Жили они в слободе, где все люди были на оброке, серебром господам платили, потому и звалось место «Серебренники».
Шли, добрались до Китайгородской стены, вошли через Львиные ворота – левее был дом с львиной ямой. Дом старый, Борисом Годуновым построенный, но лев уже сдох. Пришли на рынок. На рынке разговоров много.
Боярин приехал и стал в своем доме, у храма Введения божьей матери, насупротив Варсонофьевского кладбища.
К боярину идти с пустыми руками не гоже, надо ему принести хоть калач, хоть рыбу, хоть грибов сушеных.
День свежий, ветер на площади гонит сено и рыжий, жирный от пыли, горький базарный снег.
У Китайгородской стены, прямо от ворот, торговали постным товаром – кислой капустой, рубленой и кочанной, и солеными огурцами. Дальше шел пустой, молчаливый самопальный ряд.
Иконные лавки, сапожные торги.
В ряду щепетильном и игольном торговля шла.
У самого рва сани стоят с поднятыми оглоблями. На оглоблях связки сухих грибов.
Дальше ряды чесночный и луковый и ряд калашный. Калачи покрыты холстом, чтобы не зачерствели от мороза.

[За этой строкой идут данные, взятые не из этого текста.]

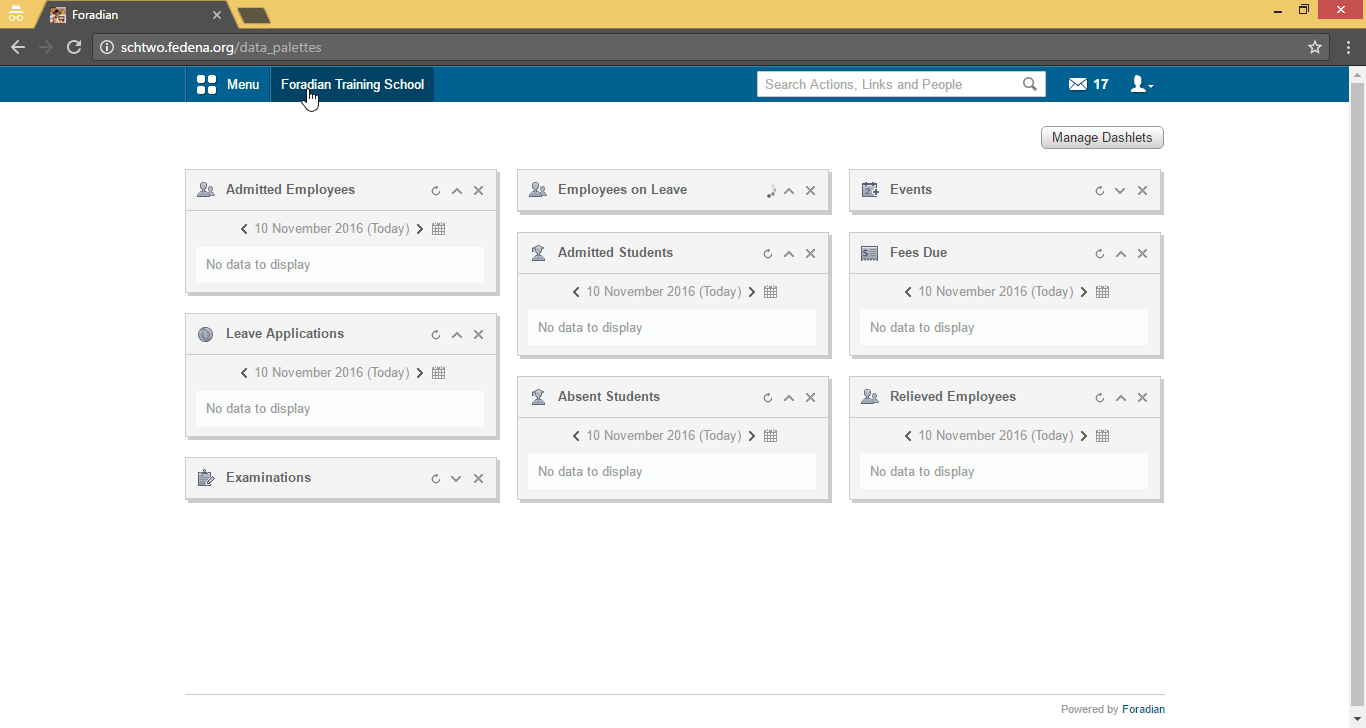Open the calendar picker in Absent Students dashlet

[x=770, y=435]
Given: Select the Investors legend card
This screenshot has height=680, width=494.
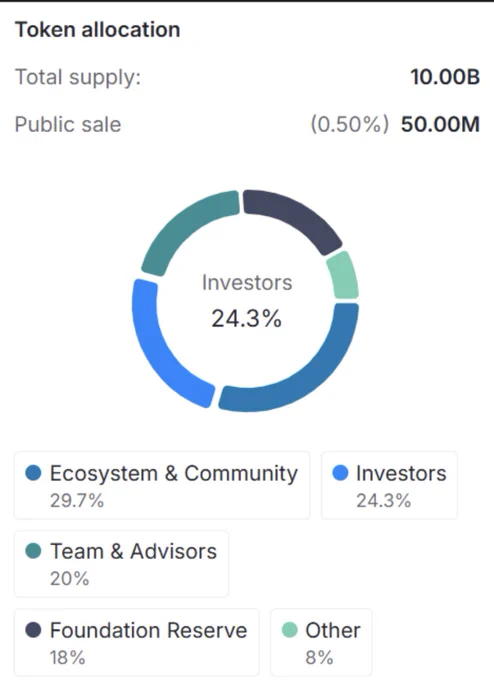Looking at the screenshot, I should (389, 485).
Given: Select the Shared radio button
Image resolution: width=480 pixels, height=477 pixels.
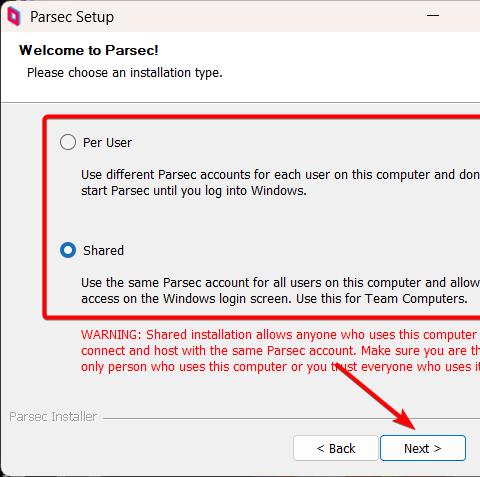Looking at the screenshot, I should [68, 250].
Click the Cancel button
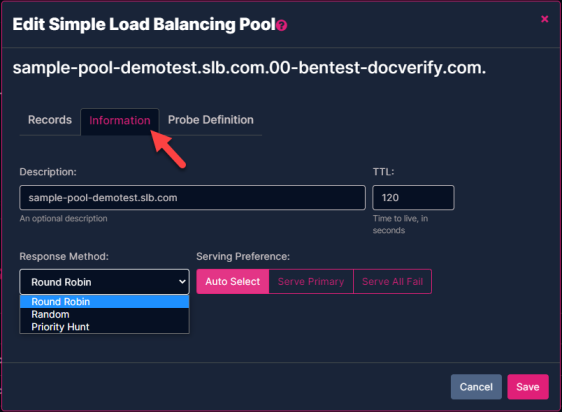This screenshot has height=413, width=563. [476, 387]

Калач сразу не купили, пошли дальше любопытства ради.
У реки лежала горами, как дрова, мороженая рыба. Ближе к Зарядью самый бедный торговый ряд – зольный.
Стоят здесь бабы с лукошками, в лукошках зола для стирки.
Правее – пирожники торгуют на мосту к Кремлю.
Опять пошли мужики к калашникам, торговали один калач впятером.
Народу много, все толкутся, разговаривают друг с другом, а друг друга не слушают.
Один говорит:
– Больно шумят паны – житья не дают, и не столько сожрут, сколько перепортят.
А в сторону шепчут:
– Ляпунов идет из Рязани.
Другой говорит:
– Заруцкий идет, только с ним Маринка и немцы.
– Больно казаки в Суздали шумят.
Баба ходит, рассказывает:
– В Пскове Дмитрий объявился, самый настоящий, рыжий, присягали ему Псков и Опочка. Знаю наверно. Вот и снетка с того в рыбном ряду не продают.
– Дура! Снеток белозерский, его шведские люди не пускают.
– Ан нет! Снеток из‑под Гдова.
Шумит народ.
– В Астрахани объявился царевич Август Иванович, от Грозного. Там же царевич Лаврентий, от царевича Ивана, Грозного внук. А в степи у ногайцев скрываются царевич Федор, царевич Климентий, царевич Савелий, царевич Семен, царевич Василий, царевич Ерошка, царевич Гаврилка да царевич Мартынка – все Федоровичи…
Шумит рынок, о Заруцком кричат, о Прасовецком, о боярине Шеине, что Смоленск держит против панов, и никто не вспоминает Зарайского воеводу Пожарского.
Опять приценились к калачу. Дорог.
Услышали шум от Ильинских ворот. Пошли кучей смотреть.
На широкой стене ругались извозчики; поляки покалывали их дротиками, но крови еще не было.